[EM] piling on against IRV

robert bristow-johnson rbj at audioimagination.com
Sun May 9 08:54:50 PDT 2010


On May 9, 2010, at 1:52 AM, Jonathan Lundell wrote:

> On May 8, 2010, at 2:14 PM, robert bristow-johnson wrote:
>
>> so Terry, in 2009 Burlington, did 495 of 1513 voters that marked  
>> their ballots as W>M>K (perhaps with some other candidates in  
>> between) experience LNH?

i misremembered a number.  it's 429 voters of the 1513 W>M>K voters  
(in a electorate of nearly 9000) that caused the election of their  
least favorite choice simply by marking their favorite candidate as  
their 1st choice.

> Only if you redefine LNH.


later i called it "LNH-lite" (similar to IIA is "spoiler-lite",  
another problem the 2009 election suffered).  our political interests  
are broader than just getting our favorite candidate elected.   
sometimes we want to prevent a terrible candidate from being elected.   
the classic strategic problem (the strategy called "compromising")  
that IRV was supposed to protect us from was the risk of actually  
causing the election the worst candidate because we voted for our  
favorite candidate (rather than the acceptable and electable  
candidate).  the classic "You can't vote for Nader because you'll  
elect Bush by doing so" problem.  the GOP Prog-haters in Burlington  
discovered that exactly that happened to them (if you turn the  
ideology around) in 2009.  if IRV had survived, what would these folks  
be thinking at the polls for the next mayoral election: "In this town  
full of liberals, I gotta choose between Liberal and More Liberal,  
because if I vote for the guy I really like, More Liberal gets elected."

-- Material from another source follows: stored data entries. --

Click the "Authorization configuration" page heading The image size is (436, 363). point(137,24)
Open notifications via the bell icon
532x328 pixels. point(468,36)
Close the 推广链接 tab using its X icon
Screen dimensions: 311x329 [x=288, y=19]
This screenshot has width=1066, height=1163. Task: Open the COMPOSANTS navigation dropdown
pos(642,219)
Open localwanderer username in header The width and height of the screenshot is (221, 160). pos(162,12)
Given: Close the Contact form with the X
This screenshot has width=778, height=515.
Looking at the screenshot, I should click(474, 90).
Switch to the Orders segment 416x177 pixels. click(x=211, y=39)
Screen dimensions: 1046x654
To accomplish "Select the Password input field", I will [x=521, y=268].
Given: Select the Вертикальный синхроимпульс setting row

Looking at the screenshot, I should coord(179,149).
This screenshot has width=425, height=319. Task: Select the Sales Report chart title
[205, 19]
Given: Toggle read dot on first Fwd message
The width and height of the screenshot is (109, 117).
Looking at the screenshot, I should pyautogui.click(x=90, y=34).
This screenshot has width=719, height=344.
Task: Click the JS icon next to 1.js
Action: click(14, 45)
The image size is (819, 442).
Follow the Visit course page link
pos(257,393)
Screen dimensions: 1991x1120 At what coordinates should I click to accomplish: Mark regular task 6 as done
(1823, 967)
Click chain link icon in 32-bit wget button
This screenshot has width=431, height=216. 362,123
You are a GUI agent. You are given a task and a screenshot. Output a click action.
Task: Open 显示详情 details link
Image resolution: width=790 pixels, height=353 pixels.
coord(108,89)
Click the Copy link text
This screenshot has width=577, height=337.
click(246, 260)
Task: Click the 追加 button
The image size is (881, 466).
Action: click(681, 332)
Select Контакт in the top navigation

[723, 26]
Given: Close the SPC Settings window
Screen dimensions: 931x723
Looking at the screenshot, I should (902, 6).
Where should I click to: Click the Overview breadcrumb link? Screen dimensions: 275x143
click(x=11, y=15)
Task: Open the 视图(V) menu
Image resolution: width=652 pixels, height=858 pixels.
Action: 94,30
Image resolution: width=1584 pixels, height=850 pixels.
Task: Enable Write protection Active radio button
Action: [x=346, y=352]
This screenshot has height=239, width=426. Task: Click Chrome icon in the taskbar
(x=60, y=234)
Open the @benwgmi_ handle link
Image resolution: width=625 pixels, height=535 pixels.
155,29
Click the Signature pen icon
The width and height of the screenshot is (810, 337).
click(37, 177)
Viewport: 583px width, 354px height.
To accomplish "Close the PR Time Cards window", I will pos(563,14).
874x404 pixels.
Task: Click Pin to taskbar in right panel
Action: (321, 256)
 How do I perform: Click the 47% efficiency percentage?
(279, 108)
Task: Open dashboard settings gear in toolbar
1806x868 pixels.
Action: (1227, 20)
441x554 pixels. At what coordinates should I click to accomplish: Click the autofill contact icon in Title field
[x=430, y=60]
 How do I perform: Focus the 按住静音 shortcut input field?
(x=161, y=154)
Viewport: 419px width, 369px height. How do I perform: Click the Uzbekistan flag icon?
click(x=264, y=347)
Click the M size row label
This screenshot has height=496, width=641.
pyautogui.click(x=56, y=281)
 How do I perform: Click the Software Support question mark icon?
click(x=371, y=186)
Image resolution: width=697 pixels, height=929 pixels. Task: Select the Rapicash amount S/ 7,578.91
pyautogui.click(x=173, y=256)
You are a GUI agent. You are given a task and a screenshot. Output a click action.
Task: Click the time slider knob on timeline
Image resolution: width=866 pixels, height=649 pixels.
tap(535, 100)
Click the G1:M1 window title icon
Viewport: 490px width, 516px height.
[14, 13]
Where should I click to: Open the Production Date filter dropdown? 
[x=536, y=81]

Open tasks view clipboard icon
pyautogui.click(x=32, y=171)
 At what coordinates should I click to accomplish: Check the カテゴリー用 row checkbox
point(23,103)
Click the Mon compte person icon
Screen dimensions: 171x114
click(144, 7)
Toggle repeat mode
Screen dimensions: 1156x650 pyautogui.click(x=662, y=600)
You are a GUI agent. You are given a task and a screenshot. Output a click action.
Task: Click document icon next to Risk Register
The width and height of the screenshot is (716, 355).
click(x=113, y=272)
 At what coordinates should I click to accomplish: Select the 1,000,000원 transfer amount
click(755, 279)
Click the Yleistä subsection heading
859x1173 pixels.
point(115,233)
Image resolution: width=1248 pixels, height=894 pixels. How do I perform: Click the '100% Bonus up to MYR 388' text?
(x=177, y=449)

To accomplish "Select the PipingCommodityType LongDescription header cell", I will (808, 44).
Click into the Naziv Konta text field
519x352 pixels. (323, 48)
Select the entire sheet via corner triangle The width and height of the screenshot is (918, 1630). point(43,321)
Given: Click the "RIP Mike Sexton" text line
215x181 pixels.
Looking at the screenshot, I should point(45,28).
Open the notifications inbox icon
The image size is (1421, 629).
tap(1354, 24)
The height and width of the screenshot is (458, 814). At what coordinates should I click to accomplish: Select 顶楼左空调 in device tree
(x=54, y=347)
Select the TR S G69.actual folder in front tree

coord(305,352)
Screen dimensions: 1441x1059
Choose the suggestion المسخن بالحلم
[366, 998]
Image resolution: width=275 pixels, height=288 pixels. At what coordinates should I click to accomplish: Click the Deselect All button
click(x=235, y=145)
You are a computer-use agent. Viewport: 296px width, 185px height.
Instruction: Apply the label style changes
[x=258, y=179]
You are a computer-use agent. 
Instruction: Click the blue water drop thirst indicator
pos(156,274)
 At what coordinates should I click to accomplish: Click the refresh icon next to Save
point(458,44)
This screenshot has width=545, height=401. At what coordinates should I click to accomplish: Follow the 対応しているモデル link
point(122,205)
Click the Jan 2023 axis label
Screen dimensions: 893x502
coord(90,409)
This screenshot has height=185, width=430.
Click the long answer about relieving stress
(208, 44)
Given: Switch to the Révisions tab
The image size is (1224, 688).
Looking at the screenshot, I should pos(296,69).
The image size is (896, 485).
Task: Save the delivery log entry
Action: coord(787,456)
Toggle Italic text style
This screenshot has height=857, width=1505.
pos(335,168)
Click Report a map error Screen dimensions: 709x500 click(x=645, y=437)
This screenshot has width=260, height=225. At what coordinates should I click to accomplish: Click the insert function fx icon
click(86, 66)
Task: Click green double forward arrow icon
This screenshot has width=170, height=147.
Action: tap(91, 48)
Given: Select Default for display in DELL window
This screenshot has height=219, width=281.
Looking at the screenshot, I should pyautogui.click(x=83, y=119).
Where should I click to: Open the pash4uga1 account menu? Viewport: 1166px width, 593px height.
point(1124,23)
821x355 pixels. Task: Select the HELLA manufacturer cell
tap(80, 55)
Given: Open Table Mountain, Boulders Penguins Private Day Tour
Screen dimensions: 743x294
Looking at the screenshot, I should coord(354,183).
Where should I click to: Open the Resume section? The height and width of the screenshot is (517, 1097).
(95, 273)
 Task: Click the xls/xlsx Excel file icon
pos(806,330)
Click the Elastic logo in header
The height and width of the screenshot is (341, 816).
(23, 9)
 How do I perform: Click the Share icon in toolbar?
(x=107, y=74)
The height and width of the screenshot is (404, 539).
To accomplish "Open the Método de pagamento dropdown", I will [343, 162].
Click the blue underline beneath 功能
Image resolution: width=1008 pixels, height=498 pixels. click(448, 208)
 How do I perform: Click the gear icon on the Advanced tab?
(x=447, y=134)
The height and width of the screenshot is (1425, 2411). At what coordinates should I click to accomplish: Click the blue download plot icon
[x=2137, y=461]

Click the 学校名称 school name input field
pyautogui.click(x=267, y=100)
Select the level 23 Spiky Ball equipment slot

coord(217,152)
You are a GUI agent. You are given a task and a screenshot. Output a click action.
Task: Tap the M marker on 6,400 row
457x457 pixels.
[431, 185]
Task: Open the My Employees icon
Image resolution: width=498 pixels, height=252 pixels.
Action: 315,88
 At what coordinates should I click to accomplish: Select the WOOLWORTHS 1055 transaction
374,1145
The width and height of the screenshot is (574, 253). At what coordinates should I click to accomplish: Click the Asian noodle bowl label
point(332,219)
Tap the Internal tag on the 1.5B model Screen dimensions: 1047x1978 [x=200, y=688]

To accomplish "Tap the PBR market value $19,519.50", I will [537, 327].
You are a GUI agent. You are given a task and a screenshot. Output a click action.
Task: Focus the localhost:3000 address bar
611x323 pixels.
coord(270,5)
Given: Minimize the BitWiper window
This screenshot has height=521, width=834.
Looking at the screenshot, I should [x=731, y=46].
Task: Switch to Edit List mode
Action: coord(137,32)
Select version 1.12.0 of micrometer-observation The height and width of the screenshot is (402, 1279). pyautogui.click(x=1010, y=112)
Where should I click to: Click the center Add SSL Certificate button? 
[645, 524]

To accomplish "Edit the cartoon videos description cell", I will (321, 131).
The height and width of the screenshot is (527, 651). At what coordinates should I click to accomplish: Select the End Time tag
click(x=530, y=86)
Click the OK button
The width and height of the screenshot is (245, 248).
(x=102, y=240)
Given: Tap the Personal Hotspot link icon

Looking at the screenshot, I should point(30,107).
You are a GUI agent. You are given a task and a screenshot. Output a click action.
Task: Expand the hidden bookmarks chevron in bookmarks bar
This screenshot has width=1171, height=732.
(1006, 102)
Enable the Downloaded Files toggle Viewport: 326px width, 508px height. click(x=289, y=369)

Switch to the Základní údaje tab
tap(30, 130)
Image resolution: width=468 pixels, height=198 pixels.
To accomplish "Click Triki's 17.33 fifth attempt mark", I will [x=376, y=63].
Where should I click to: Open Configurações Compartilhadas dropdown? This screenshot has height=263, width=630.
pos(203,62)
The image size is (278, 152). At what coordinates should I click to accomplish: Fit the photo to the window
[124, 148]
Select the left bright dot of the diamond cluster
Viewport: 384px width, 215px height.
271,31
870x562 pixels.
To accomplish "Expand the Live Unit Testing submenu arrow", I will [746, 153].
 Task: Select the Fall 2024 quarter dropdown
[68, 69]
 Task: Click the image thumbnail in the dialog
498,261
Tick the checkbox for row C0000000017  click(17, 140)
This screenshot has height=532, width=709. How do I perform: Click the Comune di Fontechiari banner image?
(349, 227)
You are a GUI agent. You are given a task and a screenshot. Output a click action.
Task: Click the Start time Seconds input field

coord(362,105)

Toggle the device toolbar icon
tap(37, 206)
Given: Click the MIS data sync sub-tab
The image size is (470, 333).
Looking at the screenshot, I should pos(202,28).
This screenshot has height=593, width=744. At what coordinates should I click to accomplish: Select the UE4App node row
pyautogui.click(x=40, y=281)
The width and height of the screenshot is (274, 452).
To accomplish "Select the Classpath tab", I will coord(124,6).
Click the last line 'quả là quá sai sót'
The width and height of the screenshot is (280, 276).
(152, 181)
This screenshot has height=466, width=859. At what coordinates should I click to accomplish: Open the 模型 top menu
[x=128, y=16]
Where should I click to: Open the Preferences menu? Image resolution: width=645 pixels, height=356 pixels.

how about expanding the definition of Later-No-Harm (can we find a  
name for it?) to include later harming one's political interest (not  
*just* their favorite candidate) by sincerely voting their  
conscience?  this was advertised as the main reason for this election  
reform.  what should we call it?

--

r b-j                  rbj at audioimagination.com

"Imagination is more important than knowledge."